■ Direction ■
Decide whether each statement agrees with the passage below on the new rent law, and answer yes or no for each, quoting the deciding words exactly. (a) The comments on the Bill came from a group of 20 NGOs. (b) The NGOs judged a one-year minimum contract period enough to give tenants stability. (c) The Bill obliges landlords to register contracts that include an inventory.

■ Passage to read ■
___
The new rent law is a step forward, but the issue of exorbitant prices still has to be addressed, a group of 20 NGOs said on Thursday.

"This Bill introduces a much-needed framework with basic rights and obligations on tenants and landlords, and is clearly the result of serious research work and a broad consultation process. However, the Bill very marginally addresses the predominance of short-term contracts that lead to widespread instability, and it fails to tackle the most pressing issue of exorbitant rent prices," the NGOs said.

"The sudden and continuing hike in rent prices is pushing thousands of persons into precariousness, hitting hardest those on low and medium wages and pensions as well as persons in vulnerable situations such as women experiencing domestic violence. Thus, much more will have to be done if the government is to achieve its objective, as set out in the White Paper, of making rent a housing alternative."

The NGOs welcomed several provisions of the Bill including the obligation on landlords to register contracts that include an inventory and measures to discourage renting without a valid contract.

It was also positive that the Housing Authority would be responsible for private residential leases, related enforcement and an adjudicating panel would speedily decide on minor disputes.

The NGOs noted that the new law would establish a one-year minimum contract period for residential leases.

"One year is glaringly insufficient to guarantee a degree of stability to the tenant, leaving the current situation of short-term contracts more or less unchanged" the NGOs said.
___
■ Data lines ■
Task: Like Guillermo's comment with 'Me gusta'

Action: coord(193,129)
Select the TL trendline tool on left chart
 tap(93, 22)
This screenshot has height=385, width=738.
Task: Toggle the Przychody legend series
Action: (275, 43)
___
■ Result below ■
(a) Yes: "a group of 20 NGOs said on Thursday."
(b) No: "One year is glaringly insufficient to guarantee a degree of stability to the tenant"
(c) Yes: "the obligation on landlords to register contracts that include an inventory"